Financial difficulties come in many forms for many people. They could be the result of a long-term illness, an unexpected car repair, low wages, unemployment or other issues.
OPPD is working to reach and help customers struggling with these issues through the Income-Qualified Energy Efficiency Program Pilot. It’s open to households with an income of up to double the federal poverty level.
“The pilot is designed to increase energy efficiency education and home upgrades for our low-income customers,” said OPPD Product Specialist Britton Gabel. “We’re hoping to increase customer access to available energy-reducing products and services through partnerships with non-profit agencies throughout our service territory.”
Right now, OPPD has 11 such partnerships, but that number will expand as the pilot progresses. Customers who already qualify for programs at these non-profit agencies will qualify for the new pilot without having to complete a separate application process.

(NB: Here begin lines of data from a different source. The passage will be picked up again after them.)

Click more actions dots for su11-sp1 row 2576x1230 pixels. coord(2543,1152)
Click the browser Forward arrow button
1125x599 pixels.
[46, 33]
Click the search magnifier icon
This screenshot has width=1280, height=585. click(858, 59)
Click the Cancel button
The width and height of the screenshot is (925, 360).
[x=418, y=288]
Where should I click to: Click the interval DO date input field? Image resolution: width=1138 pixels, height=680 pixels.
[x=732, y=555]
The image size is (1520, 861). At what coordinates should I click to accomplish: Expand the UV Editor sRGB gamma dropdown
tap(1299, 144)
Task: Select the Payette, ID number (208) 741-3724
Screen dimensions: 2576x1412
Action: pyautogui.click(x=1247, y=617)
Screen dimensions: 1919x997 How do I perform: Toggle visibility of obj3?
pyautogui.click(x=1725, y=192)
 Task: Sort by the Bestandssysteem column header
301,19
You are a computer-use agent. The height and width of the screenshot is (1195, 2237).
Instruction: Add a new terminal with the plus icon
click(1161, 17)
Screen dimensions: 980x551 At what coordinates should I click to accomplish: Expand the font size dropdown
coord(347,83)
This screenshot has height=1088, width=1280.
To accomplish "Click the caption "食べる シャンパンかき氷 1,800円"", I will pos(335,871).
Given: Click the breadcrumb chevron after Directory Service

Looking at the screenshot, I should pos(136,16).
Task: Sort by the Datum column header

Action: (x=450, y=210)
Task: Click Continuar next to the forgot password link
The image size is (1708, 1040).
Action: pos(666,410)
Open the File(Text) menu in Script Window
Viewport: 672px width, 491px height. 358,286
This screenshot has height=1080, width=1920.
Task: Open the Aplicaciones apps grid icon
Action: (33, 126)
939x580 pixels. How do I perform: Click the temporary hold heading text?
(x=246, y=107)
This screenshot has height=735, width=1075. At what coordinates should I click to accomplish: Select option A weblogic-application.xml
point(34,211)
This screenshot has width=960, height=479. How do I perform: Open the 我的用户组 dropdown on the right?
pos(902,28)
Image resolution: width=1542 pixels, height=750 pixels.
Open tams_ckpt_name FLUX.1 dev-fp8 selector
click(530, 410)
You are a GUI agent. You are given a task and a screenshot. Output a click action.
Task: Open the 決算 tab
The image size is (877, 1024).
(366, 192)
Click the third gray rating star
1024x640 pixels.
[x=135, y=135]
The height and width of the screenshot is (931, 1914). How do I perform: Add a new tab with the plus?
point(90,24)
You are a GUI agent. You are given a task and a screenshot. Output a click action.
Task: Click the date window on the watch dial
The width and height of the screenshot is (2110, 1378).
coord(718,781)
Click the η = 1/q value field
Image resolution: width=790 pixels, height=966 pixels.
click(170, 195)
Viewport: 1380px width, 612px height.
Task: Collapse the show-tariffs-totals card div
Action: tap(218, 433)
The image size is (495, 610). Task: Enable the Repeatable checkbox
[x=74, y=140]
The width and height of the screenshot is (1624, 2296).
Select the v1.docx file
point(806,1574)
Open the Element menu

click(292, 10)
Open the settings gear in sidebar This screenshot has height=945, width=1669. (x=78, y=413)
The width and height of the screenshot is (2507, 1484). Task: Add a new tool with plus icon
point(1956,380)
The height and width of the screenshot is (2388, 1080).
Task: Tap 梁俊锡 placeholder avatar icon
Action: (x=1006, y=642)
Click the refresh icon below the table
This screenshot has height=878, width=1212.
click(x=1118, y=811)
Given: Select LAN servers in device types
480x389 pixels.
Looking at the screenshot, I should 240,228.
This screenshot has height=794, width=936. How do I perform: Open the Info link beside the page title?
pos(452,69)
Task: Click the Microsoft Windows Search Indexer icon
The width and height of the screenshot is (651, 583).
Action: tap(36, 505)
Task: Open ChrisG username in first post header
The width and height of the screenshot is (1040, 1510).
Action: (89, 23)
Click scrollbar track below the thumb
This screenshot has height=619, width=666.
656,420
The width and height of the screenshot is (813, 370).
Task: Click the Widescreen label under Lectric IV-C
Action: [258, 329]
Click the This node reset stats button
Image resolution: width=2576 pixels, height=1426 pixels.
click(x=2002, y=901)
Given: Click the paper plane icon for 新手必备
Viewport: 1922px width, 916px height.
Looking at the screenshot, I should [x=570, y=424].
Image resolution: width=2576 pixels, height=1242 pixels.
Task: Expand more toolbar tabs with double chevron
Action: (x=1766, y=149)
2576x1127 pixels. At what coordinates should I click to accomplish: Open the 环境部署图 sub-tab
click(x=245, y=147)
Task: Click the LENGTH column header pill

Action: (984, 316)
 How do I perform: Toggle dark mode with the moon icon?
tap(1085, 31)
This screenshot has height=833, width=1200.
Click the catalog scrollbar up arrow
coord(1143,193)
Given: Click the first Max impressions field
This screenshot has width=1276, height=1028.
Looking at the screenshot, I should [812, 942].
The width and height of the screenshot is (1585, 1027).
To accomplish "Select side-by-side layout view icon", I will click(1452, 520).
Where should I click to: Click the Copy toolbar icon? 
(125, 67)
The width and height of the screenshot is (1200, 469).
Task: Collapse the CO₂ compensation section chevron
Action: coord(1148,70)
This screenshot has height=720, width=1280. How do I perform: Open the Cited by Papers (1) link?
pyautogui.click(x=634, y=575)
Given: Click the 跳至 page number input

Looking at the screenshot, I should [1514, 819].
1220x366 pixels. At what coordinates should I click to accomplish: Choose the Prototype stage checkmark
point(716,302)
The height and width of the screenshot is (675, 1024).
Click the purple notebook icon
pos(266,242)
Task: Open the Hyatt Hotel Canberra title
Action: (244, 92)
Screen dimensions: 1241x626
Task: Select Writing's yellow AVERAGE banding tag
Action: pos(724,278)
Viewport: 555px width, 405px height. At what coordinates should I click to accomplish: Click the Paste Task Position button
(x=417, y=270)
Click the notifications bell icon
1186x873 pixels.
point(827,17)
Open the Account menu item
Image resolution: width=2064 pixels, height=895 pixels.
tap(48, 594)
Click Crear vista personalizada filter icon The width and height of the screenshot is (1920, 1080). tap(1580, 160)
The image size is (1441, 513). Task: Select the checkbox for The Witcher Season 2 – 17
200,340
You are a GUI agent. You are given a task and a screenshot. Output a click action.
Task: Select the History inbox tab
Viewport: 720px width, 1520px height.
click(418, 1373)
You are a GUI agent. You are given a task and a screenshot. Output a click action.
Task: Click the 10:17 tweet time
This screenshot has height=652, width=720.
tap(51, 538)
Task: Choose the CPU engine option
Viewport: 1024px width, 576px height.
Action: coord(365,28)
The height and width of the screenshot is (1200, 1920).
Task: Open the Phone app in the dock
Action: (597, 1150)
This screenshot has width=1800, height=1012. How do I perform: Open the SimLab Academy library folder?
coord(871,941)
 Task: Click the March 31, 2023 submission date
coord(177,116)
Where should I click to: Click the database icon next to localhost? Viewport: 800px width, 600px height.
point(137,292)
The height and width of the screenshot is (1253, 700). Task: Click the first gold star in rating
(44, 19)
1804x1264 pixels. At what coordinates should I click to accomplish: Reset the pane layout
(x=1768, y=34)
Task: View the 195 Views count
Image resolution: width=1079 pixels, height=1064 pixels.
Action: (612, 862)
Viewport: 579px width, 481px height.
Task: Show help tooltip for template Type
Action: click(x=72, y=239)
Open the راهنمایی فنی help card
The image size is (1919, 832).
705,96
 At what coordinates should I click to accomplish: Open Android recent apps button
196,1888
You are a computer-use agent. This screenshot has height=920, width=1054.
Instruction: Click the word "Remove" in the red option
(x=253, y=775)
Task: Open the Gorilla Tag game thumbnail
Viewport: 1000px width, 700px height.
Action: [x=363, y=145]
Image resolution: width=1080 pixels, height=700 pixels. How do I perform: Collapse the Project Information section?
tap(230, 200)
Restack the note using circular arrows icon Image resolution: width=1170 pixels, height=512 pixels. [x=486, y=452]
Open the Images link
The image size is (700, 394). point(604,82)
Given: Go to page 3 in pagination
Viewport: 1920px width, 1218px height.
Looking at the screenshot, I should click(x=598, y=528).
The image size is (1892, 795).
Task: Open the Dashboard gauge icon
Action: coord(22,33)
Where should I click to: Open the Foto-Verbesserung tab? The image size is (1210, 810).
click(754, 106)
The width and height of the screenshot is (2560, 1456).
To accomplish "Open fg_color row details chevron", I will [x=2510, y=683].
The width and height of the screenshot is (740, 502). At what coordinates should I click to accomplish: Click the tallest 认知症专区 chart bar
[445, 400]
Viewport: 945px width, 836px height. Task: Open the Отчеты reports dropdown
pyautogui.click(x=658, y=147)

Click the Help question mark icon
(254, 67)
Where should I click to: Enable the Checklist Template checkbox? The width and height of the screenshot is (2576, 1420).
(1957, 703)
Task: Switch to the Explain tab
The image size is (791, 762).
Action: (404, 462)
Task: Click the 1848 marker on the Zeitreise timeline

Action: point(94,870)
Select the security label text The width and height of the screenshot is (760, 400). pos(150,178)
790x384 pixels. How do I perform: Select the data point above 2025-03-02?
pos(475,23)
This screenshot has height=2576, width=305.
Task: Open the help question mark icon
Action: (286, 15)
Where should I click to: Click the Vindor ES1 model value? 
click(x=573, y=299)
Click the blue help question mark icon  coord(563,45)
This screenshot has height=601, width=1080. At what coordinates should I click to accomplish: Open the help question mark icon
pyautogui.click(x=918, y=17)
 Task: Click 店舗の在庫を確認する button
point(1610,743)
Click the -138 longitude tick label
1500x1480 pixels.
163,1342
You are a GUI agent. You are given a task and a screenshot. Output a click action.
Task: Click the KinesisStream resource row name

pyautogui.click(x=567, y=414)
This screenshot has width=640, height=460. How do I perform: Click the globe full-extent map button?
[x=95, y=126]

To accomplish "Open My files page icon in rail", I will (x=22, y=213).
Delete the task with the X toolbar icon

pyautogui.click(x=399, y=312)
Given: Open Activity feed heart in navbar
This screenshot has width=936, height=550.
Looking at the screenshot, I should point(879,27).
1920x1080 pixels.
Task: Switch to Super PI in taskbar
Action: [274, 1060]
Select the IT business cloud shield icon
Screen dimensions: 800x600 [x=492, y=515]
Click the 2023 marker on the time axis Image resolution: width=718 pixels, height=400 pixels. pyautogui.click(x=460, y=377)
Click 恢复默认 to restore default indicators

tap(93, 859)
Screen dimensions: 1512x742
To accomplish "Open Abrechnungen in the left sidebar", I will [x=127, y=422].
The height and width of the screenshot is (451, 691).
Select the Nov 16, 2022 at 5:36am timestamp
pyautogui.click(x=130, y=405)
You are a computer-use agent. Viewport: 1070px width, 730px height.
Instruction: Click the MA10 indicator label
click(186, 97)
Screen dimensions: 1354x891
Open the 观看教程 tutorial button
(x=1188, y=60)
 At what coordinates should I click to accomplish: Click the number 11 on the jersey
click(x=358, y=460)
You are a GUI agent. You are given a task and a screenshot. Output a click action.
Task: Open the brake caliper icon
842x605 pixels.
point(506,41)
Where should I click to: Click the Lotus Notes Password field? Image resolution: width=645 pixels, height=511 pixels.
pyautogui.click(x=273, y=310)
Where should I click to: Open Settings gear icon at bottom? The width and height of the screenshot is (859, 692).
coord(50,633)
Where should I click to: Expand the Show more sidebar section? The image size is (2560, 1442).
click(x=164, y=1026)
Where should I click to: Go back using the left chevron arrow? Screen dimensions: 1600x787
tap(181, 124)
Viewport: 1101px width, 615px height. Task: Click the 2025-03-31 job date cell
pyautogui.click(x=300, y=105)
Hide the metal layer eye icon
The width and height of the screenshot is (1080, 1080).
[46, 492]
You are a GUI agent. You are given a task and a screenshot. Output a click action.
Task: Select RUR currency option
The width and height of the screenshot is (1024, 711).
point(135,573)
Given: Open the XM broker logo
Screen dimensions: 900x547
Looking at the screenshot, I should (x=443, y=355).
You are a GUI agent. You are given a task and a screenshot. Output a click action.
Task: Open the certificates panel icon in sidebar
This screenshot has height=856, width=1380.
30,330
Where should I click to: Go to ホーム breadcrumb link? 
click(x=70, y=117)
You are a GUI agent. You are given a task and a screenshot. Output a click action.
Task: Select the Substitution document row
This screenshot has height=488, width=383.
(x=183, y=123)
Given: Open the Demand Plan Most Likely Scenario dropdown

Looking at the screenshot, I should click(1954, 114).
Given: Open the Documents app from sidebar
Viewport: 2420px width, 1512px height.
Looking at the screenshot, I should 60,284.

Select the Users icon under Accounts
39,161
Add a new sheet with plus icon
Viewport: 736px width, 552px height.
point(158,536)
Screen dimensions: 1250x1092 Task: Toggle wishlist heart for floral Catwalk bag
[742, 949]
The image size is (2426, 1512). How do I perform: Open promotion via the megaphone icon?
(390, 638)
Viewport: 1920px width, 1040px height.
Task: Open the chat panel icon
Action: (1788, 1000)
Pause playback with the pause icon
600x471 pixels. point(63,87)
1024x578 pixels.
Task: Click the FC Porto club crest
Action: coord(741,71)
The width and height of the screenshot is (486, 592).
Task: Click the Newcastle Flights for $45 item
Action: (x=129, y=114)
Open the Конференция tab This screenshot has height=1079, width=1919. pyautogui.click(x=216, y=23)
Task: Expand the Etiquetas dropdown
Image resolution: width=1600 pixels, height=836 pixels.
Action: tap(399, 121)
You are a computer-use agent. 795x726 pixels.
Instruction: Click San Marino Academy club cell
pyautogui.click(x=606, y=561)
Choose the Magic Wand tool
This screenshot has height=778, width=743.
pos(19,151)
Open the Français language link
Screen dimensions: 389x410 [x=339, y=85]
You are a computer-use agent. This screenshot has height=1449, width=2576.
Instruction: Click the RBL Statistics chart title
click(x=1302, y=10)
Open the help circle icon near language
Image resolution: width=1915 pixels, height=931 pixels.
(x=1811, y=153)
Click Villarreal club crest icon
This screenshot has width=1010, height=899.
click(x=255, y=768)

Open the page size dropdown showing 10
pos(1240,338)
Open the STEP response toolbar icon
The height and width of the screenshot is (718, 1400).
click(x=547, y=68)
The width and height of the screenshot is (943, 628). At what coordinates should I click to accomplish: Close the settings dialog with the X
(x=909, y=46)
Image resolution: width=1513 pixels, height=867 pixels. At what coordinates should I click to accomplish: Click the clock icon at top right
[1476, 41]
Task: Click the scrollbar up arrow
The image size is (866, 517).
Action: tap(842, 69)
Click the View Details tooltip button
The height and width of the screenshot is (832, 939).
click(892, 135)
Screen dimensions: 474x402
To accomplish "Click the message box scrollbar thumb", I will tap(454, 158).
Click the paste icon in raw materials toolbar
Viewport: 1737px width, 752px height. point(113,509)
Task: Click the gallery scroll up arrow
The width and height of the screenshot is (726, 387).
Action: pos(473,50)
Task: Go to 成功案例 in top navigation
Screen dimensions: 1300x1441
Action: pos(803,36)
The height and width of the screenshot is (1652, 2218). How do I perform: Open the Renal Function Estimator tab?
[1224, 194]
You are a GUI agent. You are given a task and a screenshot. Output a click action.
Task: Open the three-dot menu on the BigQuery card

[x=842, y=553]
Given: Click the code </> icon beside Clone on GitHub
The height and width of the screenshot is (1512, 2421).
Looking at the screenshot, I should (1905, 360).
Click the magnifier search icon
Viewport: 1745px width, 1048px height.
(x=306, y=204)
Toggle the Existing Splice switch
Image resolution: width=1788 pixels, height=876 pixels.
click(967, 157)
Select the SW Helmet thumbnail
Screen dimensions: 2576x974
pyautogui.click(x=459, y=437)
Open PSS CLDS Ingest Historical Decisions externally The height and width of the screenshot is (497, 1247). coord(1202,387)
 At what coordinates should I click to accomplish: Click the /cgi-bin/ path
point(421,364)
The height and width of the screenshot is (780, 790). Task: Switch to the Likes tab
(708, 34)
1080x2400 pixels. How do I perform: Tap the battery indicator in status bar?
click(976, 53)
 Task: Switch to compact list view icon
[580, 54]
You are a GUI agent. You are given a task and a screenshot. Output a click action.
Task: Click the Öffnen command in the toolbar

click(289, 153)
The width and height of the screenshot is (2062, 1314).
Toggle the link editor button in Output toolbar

“The organizations we’re working with are varied. From those serving urban and rural communities,” he said. “Some are working with elderly or disabled customers. Others serve low-income families.”
“Our goal is to help these customers save energy, which will result in lower utility costs, easing their financial burden.”
Gabel said OPPD hopes this pilot will reach customers it has not previously reached.
“What they’re going through is tough enough,” he said. “We want to make the application process easier for them by reaching people where they are, through programs already serving them in some way.”
Customers taking part in the pilot would receive an energy efficiency kit from OPPD, as well as a home energy audit. If the audit shows a need for improvements, OPPD will provide up to $1,000 in upgrades.
“It could be something like window or attic insulation, seals for the doors and windows, a blanket wrap for their water heater, or maybe joint foundation isulation. We would upgrade their lighting to LED. Those types of things,” Gabel said.
“But we would also look at health and safety. For instance, installing a carbon monoxide detector if needed.”
OPPD will also look for other health and safety issues that may not be energy-related, such as foundation cracks or roof leaks, he said.
“We can refer these customers out to other agencies, which may have grant funding available to step in and help. We hope the pilot raises awareness of the resources that exist in our communities and connects those who need help with those in a position to give it.”